Thursday, March 17, 2011

Boren: Why I Voted To Repeal Obamacare

By Congressman Dan Boren, writing for Politico

We are one year removed from the passage of the Affordable Care Act and nearly two months past a vote in the House to repeal it.

Since that first vote was cast, my constituents remind me at every town hall meeting I hold that they are overwhelmingly opposed to this law.

That is why I supported repeal.

They are aware, as am I, that we have many uninsured Oklahomans who need assistance. Many voters also agree that reforms are needed to address the issue of rising health insurance premiums, the staggering number of medical bankruptcies and the burden that health care costs have on small-business growth and job creation.

But as the debate for health care reform moved along in the summer of 2009, the sheer size and scope of what the Obama administration had proposed were more than enough to convince me — and a significant majority of my constituents — that this was not the solution to America’s health care problems.

In fact, a survey conducted by Public Policy Polling in my district in March 2010, just weeks after Congress voted on final passage of this legislation, showed that just 17 percent of my constituents supported the law.

The most disappointing aspect of the health care reform debate is the fact that a majority of Americans support several reforms that Congress could have addressed in a bipartisan and incremental way.

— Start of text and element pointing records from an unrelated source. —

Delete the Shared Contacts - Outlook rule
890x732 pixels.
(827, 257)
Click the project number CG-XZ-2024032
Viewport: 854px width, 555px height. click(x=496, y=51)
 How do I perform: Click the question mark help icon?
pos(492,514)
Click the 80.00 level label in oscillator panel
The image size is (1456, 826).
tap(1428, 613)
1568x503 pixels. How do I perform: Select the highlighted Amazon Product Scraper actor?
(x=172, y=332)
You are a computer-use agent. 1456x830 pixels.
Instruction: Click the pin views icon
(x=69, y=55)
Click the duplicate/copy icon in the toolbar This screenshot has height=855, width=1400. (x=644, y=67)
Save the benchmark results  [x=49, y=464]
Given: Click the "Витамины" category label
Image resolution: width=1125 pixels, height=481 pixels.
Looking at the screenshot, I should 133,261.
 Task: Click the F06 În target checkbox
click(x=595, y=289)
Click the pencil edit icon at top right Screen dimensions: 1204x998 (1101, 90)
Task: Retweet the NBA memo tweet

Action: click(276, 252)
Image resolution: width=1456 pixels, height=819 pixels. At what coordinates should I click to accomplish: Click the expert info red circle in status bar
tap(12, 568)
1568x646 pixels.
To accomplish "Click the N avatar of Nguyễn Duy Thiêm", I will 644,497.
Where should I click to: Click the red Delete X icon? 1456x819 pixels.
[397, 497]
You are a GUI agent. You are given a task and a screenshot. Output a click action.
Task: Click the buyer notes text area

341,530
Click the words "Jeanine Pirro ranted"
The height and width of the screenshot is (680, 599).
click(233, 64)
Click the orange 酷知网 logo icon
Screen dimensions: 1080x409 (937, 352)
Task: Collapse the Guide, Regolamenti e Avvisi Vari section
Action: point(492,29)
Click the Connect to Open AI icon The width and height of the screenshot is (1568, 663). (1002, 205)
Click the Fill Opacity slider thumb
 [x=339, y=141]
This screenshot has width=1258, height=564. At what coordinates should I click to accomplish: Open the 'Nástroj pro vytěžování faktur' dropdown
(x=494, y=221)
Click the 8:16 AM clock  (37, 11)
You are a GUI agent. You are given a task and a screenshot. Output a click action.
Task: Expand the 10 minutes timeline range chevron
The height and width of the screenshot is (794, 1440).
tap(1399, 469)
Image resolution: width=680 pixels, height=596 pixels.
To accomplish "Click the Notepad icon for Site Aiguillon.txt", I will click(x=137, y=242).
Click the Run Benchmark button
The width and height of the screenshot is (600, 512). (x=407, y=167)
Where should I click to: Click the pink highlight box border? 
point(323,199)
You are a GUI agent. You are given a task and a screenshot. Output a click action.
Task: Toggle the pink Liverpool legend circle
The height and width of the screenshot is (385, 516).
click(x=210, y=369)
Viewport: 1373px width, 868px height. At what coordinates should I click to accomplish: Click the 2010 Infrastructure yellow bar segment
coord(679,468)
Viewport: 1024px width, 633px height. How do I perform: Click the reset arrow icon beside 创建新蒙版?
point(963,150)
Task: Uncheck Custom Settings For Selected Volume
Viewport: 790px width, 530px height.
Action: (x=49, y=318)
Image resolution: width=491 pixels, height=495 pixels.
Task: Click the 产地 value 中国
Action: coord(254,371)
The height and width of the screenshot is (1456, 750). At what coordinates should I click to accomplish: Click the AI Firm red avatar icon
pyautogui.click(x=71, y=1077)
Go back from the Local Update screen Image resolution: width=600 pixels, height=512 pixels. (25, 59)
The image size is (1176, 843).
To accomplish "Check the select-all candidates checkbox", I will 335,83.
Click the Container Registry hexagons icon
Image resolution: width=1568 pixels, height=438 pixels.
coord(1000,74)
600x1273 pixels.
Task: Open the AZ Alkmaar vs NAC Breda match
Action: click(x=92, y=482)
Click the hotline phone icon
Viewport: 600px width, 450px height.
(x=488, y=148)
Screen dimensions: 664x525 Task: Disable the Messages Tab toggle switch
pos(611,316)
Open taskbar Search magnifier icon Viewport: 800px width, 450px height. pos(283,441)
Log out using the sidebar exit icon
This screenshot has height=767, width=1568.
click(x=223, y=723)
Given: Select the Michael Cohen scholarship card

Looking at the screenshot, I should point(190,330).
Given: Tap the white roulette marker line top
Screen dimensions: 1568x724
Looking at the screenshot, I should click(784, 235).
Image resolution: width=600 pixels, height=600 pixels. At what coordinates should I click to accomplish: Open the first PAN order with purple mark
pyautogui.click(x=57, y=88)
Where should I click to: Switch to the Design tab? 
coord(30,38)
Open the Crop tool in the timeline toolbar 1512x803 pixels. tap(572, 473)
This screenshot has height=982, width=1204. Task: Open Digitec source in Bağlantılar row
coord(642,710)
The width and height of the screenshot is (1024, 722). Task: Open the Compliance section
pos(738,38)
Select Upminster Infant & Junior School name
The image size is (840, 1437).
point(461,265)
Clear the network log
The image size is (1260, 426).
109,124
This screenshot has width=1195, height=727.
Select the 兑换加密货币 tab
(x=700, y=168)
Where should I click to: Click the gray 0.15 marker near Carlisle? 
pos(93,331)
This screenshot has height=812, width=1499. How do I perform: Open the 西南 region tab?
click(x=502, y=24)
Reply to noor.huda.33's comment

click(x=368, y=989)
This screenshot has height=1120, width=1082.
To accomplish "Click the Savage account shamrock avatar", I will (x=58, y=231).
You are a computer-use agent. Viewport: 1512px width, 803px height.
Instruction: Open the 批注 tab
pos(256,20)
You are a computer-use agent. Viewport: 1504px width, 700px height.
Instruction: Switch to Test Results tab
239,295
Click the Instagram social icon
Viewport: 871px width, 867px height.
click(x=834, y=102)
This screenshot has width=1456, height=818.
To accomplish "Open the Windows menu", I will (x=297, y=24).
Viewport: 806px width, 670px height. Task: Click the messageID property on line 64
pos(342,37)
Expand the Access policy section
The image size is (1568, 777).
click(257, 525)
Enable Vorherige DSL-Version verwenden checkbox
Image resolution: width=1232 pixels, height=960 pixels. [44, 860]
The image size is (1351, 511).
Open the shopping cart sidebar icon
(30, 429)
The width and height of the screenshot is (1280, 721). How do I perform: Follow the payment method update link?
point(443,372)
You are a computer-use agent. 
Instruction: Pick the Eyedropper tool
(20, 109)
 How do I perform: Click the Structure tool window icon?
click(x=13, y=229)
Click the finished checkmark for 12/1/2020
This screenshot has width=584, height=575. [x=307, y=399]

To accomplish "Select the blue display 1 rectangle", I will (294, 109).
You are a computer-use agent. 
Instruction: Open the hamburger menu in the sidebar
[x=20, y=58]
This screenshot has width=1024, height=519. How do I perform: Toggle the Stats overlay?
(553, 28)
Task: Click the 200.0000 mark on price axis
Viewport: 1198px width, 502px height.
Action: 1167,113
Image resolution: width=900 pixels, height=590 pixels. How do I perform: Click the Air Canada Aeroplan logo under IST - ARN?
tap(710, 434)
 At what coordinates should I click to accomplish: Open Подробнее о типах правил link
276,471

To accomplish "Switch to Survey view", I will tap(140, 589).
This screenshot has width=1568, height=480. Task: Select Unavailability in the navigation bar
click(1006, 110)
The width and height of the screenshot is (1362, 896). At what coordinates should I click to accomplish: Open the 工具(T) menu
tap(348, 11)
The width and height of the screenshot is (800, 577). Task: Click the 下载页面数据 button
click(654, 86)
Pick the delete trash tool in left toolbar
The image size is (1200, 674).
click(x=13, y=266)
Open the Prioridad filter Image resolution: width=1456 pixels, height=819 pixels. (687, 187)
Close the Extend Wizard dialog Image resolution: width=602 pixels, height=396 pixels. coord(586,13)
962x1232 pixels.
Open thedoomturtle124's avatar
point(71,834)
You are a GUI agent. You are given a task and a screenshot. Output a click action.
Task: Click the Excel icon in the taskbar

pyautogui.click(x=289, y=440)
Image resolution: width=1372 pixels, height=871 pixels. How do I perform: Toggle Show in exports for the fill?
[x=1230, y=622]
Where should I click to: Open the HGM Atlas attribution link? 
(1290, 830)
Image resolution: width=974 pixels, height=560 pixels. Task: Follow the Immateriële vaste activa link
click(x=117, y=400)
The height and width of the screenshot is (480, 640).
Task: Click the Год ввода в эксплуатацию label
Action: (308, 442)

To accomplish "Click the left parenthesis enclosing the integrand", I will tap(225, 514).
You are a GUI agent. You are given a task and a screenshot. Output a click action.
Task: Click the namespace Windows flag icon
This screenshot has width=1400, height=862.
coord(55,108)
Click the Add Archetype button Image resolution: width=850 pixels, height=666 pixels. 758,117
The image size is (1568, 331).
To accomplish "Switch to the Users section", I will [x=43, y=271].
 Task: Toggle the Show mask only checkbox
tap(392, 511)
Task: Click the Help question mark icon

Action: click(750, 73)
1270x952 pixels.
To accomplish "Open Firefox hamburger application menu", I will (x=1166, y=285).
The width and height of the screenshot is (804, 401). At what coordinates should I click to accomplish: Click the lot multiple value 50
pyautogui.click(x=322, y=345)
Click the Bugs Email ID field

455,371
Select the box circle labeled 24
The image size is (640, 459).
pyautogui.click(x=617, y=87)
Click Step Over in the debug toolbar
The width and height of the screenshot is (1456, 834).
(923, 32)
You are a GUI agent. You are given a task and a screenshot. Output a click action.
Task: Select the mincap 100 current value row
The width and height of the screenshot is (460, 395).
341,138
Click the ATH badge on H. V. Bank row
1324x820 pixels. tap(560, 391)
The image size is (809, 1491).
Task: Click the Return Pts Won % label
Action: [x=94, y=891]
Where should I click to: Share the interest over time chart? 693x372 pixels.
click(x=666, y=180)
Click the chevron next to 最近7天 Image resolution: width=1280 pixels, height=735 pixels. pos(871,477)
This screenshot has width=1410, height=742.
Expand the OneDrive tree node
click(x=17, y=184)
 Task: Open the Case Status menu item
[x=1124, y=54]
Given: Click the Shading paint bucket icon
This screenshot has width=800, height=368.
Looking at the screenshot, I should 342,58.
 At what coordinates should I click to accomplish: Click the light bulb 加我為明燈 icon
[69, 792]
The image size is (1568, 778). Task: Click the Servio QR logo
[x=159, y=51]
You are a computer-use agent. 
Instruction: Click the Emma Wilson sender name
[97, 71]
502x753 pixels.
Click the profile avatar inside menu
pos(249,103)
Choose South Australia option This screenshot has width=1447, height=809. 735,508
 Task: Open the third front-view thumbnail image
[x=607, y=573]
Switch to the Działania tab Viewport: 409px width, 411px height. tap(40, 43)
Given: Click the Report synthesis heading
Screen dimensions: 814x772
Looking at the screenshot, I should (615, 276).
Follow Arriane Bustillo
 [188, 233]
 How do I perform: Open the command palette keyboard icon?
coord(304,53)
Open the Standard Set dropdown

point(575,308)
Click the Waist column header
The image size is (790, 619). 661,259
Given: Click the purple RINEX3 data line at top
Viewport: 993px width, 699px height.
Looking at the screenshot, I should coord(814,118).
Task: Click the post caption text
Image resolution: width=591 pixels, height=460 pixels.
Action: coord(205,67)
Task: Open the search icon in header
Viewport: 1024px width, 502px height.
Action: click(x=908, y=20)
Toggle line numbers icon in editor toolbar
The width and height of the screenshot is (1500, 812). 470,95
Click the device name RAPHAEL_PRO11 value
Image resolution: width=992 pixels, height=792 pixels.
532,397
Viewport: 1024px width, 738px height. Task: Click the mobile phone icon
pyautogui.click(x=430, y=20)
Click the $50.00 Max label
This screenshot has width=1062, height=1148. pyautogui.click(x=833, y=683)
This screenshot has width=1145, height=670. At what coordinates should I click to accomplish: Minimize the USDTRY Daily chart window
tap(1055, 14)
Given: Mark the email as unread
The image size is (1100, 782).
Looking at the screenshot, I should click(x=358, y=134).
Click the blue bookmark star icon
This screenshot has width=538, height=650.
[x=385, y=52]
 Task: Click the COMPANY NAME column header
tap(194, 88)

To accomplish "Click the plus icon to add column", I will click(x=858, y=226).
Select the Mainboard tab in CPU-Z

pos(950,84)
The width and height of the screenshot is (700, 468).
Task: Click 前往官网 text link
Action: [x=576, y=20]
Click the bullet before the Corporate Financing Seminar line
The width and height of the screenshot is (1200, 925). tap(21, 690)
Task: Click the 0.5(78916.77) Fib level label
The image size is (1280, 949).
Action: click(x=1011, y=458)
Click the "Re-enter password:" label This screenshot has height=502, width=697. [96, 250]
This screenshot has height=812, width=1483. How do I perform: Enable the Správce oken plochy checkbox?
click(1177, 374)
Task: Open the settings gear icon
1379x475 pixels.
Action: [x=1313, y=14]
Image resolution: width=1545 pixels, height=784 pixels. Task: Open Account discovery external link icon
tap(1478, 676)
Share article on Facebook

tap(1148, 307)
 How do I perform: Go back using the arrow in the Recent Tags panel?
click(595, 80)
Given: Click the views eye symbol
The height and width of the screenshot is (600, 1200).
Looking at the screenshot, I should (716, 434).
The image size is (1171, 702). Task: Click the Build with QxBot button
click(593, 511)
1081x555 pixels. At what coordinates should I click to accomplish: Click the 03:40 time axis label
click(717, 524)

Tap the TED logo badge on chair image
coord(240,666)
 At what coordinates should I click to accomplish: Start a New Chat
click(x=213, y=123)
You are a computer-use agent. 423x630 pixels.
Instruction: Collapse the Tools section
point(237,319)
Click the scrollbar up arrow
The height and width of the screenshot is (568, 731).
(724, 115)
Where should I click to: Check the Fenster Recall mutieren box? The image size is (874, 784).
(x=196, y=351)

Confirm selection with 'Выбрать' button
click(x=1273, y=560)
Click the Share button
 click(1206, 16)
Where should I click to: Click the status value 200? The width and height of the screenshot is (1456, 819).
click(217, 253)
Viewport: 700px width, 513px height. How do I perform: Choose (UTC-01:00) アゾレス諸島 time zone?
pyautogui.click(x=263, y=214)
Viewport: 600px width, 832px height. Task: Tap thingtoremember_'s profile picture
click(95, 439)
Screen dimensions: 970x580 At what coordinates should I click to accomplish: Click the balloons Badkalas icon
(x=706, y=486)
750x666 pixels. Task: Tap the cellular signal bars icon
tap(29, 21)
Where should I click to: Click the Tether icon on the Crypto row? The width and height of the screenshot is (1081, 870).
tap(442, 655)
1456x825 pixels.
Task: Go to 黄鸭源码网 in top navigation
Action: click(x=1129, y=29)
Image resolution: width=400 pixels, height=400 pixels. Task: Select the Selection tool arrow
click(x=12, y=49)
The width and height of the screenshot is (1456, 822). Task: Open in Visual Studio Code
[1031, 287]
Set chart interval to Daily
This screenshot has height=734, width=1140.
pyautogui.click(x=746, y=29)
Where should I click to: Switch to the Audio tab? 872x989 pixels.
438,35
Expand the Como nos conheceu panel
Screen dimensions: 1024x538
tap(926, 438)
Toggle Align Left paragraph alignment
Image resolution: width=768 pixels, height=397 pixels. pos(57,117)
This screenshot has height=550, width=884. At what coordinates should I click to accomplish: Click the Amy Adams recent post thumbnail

Provisions such as preventing companies from denying coverage to individuals with pre-existing conditions, allowing children to stay on their parents’ insurance until age 26 and making it illegal to cancel insurance coverage when a person becomes sick are all common-sense reforms that share a broad level of support among a majority of Americans.

Rather than taking a bipartisan approach and tackling these issues incrementally, Congress and President Barack Obama produced a 2,000-page bill that dramatically expanded the federal government’s role in the private sector, placed burdensome mandates on small businesses and individuals and increased taxes during an economic downturn.